# What needs to be done
Reproduce verbatim the portion of the entries below that begins with the line containing "Given: Click the" and ends with the line containing "Looking at the", leaving the pictures out of your answer.

# Entries
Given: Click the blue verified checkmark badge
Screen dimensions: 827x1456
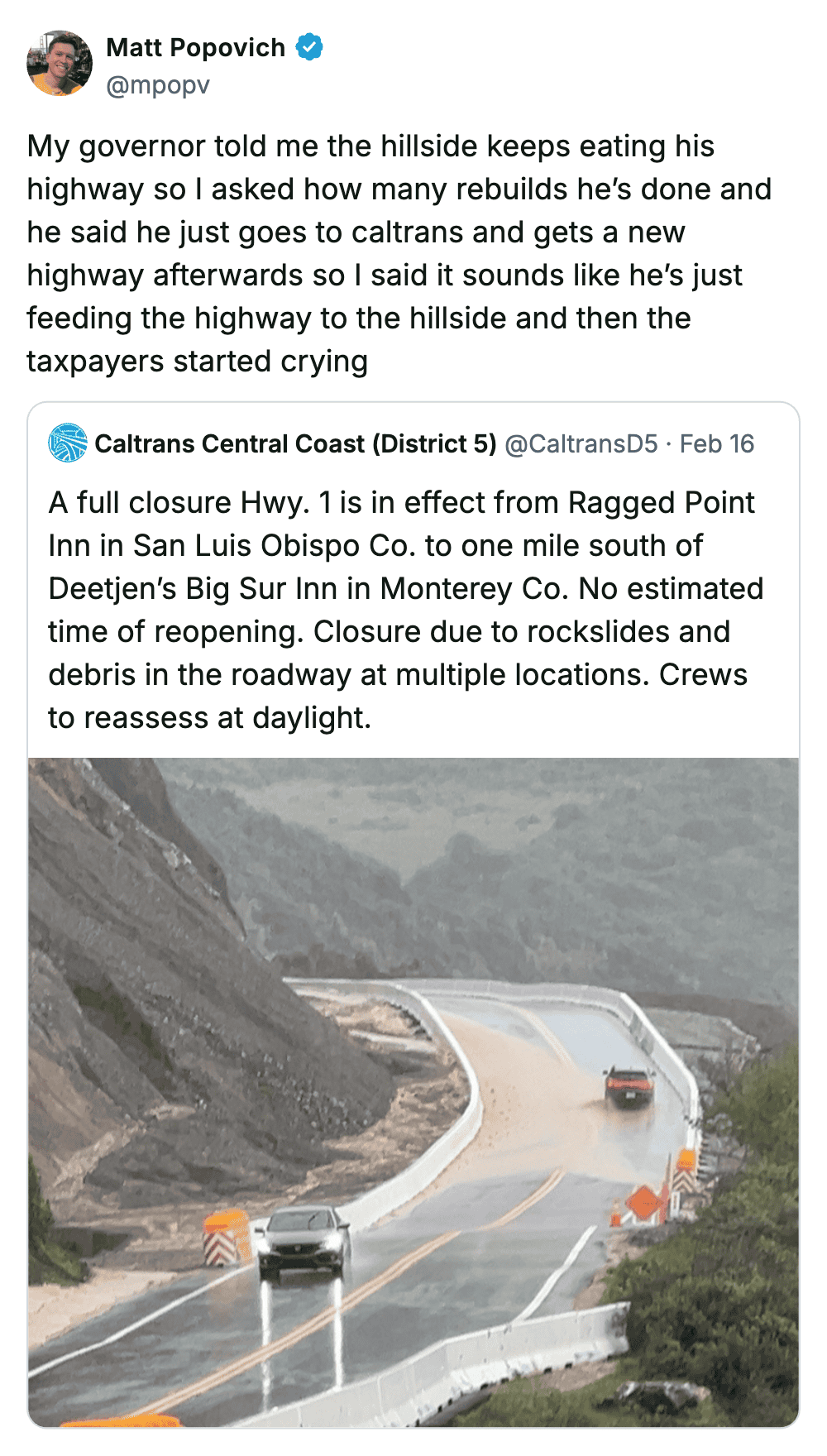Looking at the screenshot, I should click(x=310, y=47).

---

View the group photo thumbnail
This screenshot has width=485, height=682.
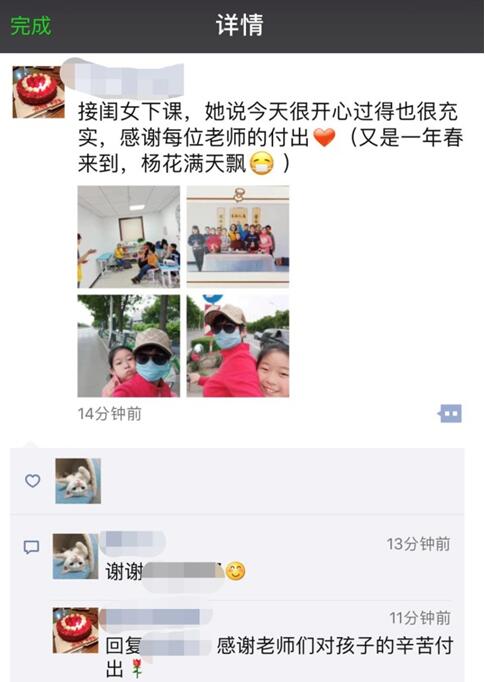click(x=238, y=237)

# Complete response
Given: Click the blue verified checkmark badge
Screen dimensions: 827x1456
Looking at the screenshot, I should click(x=310, y=47).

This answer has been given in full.